In einem Monat jährt sich der Krieg in der Ukraine zum ersten mal. Am 24. Februar 2022 marschierte Russland in das Nachbarland ein, offenbar mit dem Ziel, die Hauptstadt Kiew zu erobern und eine neue, pro-russische Regierung einzusetzen. Gelungen ist das, nun fast ein Jahr später, nicht. Im Gegenteil: Russland meldet hohe Verluste, die Front scheint sich im Winter kaum noch zu bewegen. Viele Gebiete konnten die Ukrainer aber im Herbst schon zurückerobern.
Zum Jahresbeginn gibt es die Hoffnung, dass sich in diesem Jahr ein Ende des bewaffneten Konflikts auftun könnte. Der russische Präsident Wladimir Putin eine Waffenruhe angeordnet. Zwischen dem 6. und dem 8. Januar soll es eine Feuerpause im Krieg geben. Ob und inwiefern sich die russischen Angreifer daran halten werden, war noch nicht absehbar.
Was bedeuten aber die beiden Begriffe Waffenruhe und Waffenstillstand? Was ist der Unterschied?

Waffenruhe und Feuerpause Bedeutung: Nur eine kurze Pause im Gefecht

Mit einer Waffenruhe oder einer Feuerpause ist im Vergleich zum Waffenstillstand nur ein kurzzeitiger Stillstand gemeint. Es gibt keine vertraglichen Vereinbarungen, an die sich die eine oder andere Partei zu halten hat. Die Waffenruhe dient häufig dazu, eine Pause im Krieg zu haben, damit Verwundete versorgt werden können, humanitäre Hilfe passieren kann und Zivilisten zur Flucht verholfen werden kann. In der Ukraine gab es während der Zerstörung der Stadt Mariupol mehrere Versuche, eine Waffenruhe einzuführen, damit Flüchtlinge aus der zerbombten Stadt entkommen konnten. Die Waffenruhe war zu diesem Zeitpunkt im Krieg schwer einzuhalten.
Da es sich bei der Waffenruhe um keinen Vertrag handelt, können beide Parteien in einem Krieg zu jeder Zeit wieder mit den Kämpfen beginnen.

Waffenstillstand: Die Bedeutung und Geschichte in der Ukraine

Ein Waffenstillstand ist wesentlich konkreter als die Waffenruhe. Oft gibt es sogar einen Vertrag, der dafür sorgen soll, dass die beiden Parteien nicht mehr kämpfen. Der Waffenstillstand ist im Vergleich zur Waffenruhe langfristig gedacht.

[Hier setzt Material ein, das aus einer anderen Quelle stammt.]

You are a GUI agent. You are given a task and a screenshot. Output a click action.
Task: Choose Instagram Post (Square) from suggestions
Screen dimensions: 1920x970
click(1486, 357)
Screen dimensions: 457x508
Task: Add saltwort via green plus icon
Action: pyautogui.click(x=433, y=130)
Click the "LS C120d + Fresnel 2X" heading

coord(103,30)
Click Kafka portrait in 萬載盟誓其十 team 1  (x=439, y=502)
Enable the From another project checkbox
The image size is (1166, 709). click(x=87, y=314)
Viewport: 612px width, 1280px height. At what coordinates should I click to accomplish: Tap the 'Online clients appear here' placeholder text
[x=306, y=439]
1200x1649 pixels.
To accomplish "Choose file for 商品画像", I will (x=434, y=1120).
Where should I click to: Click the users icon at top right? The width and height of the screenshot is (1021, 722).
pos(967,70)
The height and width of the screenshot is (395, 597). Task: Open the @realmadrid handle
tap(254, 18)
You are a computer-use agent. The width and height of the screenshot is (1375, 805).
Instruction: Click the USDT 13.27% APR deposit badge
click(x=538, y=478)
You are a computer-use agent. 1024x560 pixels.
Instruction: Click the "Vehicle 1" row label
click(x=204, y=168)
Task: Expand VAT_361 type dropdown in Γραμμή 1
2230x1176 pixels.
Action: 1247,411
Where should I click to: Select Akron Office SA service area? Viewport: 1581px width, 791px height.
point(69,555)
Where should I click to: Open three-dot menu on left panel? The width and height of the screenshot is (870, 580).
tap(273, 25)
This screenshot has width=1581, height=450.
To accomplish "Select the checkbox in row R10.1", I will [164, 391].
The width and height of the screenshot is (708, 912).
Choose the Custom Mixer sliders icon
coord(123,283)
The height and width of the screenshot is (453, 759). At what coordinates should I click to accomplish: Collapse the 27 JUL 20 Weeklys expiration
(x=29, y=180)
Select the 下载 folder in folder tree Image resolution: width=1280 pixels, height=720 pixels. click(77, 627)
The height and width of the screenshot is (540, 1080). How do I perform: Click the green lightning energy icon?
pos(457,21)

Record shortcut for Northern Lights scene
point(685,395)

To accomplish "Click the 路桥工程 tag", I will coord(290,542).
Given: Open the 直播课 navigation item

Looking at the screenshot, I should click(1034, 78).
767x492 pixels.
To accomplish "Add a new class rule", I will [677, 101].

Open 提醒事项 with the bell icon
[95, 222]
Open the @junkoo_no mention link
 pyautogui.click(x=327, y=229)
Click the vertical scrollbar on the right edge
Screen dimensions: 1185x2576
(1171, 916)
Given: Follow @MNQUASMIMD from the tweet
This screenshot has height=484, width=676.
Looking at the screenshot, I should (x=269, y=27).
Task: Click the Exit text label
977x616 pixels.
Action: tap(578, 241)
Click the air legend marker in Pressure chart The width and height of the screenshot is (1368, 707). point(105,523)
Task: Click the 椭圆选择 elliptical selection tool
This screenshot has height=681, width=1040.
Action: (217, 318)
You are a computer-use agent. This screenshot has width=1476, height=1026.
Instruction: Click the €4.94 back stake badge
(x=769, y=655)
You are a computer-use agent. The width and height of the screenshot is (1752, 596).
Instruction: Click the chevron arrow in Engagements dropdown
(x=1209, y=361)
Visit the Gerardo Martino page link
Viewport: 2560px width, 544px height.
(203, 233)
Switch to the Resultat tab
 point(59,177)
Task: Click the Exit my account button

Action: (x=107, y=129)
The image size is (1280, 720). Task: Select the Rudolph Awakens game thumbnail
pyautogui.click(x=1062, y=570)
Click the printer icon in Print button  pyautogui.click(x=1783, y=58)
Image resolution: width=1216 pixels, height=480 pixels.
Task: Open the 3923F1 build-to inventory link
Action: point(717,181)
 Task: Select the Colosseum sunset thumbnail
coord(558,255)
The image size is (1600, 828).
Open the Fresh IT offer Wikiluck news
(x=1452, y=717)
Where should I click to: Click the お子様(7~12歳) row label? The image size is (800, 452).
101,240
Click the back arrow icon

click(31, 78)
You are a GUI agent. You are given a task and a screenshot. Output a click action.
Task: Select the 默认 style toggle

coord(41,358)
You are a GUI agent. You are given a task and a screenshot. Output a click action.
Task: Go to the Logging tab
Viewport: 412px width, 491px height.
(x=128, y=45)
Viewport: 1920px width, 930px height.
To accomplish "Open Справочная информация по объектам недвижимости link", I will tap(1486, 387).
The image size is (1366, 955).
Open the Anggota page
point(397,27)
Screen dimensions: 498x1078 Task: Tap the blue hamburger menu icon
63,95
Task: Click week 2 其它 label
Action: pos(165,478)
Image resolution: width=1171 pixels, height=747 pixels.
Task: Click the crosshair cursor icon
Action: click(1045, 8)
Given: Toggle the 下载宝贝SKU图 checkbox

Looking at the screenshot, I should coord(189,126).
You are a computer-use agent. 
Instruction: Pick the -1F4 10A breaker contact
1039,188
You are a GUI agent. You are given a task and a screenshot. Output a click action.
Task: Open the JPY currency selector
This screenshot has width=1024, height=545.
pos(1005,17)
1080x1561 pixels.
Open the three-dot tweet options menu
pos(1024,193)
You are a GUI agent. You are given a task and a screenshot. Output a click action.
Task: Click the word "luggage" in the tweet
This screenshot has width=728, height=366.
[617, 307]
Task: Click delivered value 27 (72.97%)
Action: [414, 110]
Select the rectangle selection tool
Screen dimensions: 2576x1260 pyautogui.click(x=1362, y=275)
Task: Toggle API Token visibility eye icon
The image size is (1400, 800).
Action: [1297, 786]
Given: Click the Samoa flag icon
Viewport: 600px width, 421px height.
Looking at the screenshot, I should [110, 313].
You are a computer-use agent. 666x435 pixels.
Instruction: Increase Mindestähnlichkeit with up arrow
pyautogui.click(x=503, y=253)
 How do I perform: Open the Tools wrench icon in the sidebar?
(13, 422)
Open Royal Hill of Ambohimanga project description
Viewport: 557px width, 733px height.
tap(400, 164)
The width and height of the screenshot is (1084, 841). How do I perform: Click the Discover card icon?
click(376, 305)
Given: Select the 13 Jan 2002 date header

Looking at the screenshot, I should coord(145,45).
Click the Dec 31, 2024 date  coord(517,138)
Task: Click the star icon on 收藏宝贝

Der Waffenstillstand ist der erste Schritt zum Frieden, aber von dort aus kann es auch ein langer Weg sein. So gibt es seit 1953 zwischen Nord- und Südkorea ein Waffenstillstandsabkommen, aber noch lange keinen Frieden. Stattdessen gibt es eine klare Demarkationslinie, die die koreanische Grenze darstellt.
Auch in der Ukraine hat es bereits Waffenstillstände gegeben. Nachdem der erste Konflikt in der Ostukraine nach der Annexion der Krim 2014 ausgebrochen war, wurde im Rahmen des Minsker Abkommens ein Waffenstillstand in den beiden Separatistengebieten Luhansk und Donezk vereinbart. Die Organisation für Sicherheit und Zusammenarbeit in Europa (OSZE) wurde damit beauftragt, den Waffenstillstand regelmäßig zu überprüfen. Leider hielten sich keine der beiden Parteien langfristig an das Abkommen, weshalb der Frieden scheiterte und es letztlich zum großen Ukraine-Krieg kam.
Sollte es 2023 aber noch einen Friedensversuch geben, wäre ein Waffenstillstand eine Grundlage für Verhandlungen. Solange es weder eine Waffenruhe noch einen Waffenstillstand gibt, besteht auch keine Hoffnung auf Frieden in der Ukraine.